Con mayor o menor importancia a lo largo de la historia, la demostración entró en matemáticas de manos de los griegos. Una demostración es un acto de reflexión, de meditación, que nos aleja de la realidad y nos adentra en las profundidades de nuestro pensamiento. Una demostración es un dialogo, una conversación con nuestra propia mente, a la que tratamos de convencer de la lógica de un razonamiento. Cuando buscamos una demostración nos alejamos de la realidad, nos abstraemos de ella; las demostraciones las suele hacer el matemático en soledad, aislado, encerrado dentro de sí. No es raro que una demostración matemática tenga poca o ninguna relación con la información que nos trasmiten los sentidos y mucha con la forma en que se ordenan y traban los pensamientos en el interior de la mente humana. A eso se refería Russell cuando hablaba de que el pitagorismo había dejado como herencia «la concepción de un mundo eterno que se revela al intelecto y no a los sentidos». Y a eso se refería también Wigner cuando afirmaba: «Las matemáticas son la ciencia de hacer operaciones sumamente hábiles con conceptos y reglas inventados precisamente para ese propósito».

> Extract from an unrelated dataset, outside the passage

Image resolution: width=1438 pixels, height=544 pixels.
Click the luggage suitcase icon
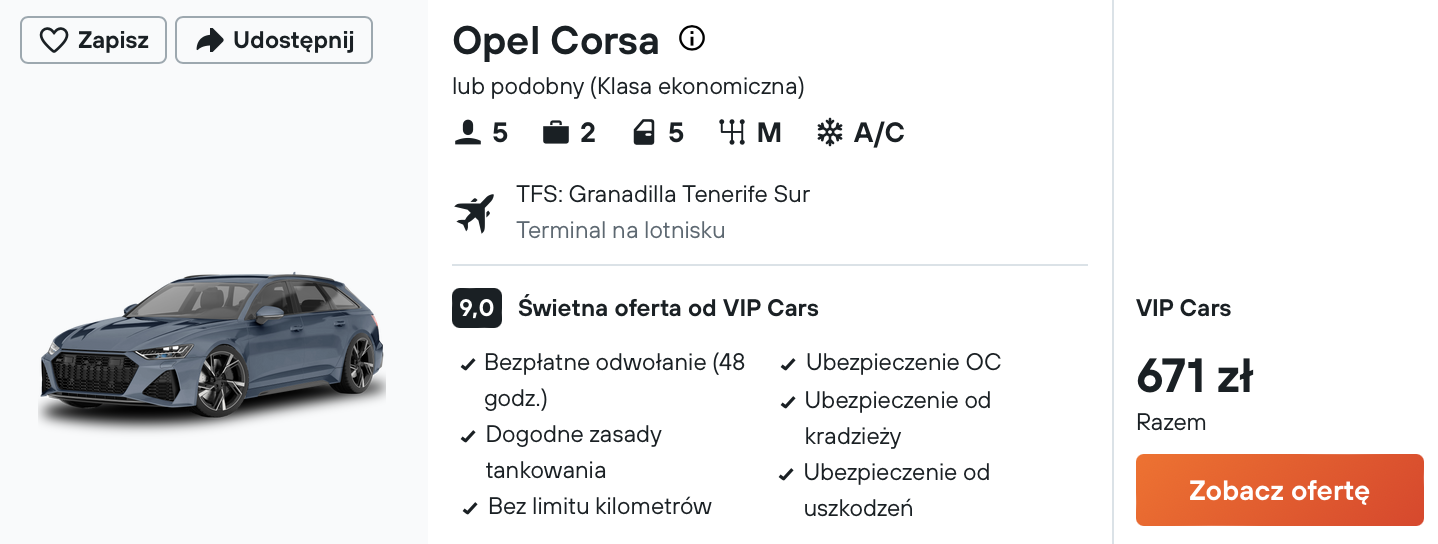click(556, 133)
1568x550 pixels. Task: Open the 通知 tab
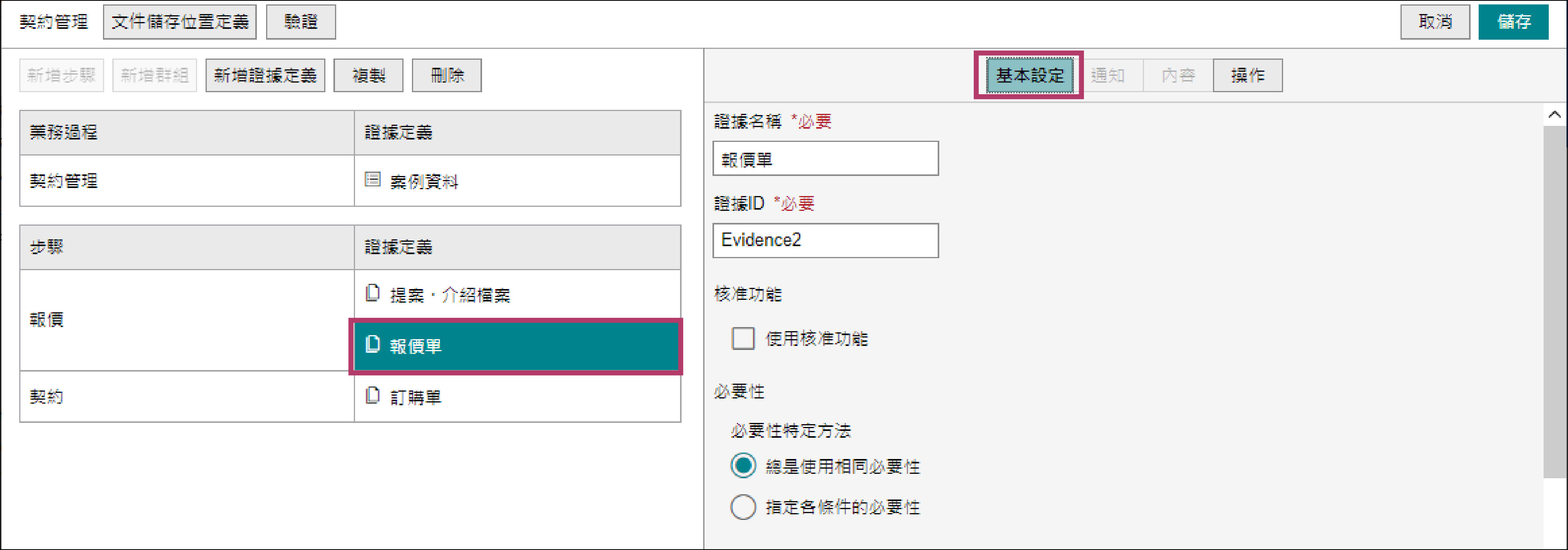tap(1107, 75)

Por eso que sea tan irracional la utilidad de las matemáticas en las ciencias naturales. Las matemáticas están llenas de conceptos abstractos que parecen no ser de este mundo, hasta el punto de que Karl Popper (el más influyente filósofo de la ciencia del siglo XX) dijo que ni siquiera son una ciencia, o no en el sentido en que las otras ciencias lo son, precisamente porque no es su preocupación máxima el estudio y conocimiento de la realidad. Y es que a veces las matemáticas se parecen más a la teología que a la física o la química, y acaso por eso nadie haya sabido dar con la razón de su irracional eficacia para explicar los fenómenos de la naturaleza.
Las matemáticas son una invención humana, un conjunto de axiomas y reglas de la lógica que se combinan para desarrollarlas. Y, sin embargo, son de gran utilidad para describir el universo. Quizás sea porque los axiomas y las reglas que utilizan parten de nuestra experiencia o perspectiva de la realidad.
En geometría, al comienzo, se aceptó el quinto postulado de Euclides por su «evidencia». Sin embargo, al eliminarlo, surgieron otras geometrías.
Tengo entendido que algunos investigadores trabajan eliminando o modificando los axiomas o las reglas lógicas que se utilizan de costumbre para descubrir nuevas matemáticas.